───── Supplied records ─────

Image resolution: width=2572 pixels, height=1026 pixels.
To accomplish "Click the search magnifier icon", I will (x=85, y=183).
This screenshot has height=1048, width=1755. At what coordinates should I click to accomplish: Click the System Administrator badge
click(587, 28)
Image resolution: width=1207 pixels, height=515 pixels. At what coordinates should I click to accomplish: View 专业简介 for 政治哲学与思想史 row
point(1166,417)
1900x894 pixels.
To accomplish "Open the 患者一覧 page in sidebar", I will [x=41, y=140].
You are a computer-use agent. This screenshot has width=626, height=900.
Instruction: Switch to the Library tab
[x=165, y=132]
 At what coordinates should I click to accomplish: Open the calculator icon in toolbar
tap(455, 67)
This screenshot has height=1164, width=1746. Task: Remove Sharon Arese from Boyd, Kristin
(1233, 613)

─────

Reproduce the records above in their entirety, unchanged.

# Solution to the exercise
Image resolution: width=2572 pixels, height=1026 pixels.
To accomplish "Click the search magnifier icon", I will (x=85, y=183).
This screenshot has height=1048, width=1755. At what coordinates should I click to accomplish: Click the System Administrator badge
click(587, 28)
Image resolution: width=1207 pixels, height=515 pixels. At what coordinates should I click to accomplish: View 专业简介 for 政治哲学与思想史 row
point(1166,417)
1900x894 pixels.
To accomplish "Open the 患者一覧 page in sidebar", I will [x=41, y=140].
You are a computer-use agent. This screenshot has width=626, height=900.
Instruction: Switch to the Library tab
[x=165, y=132]
 At what coordinates should I click to accomplish: Open the calculator icon in toolbar
tap(455, 67)
This screenshot has height=1164, width=1746. Task: Remove Sharon Arese from Boyd, Kristin
(1233, 613)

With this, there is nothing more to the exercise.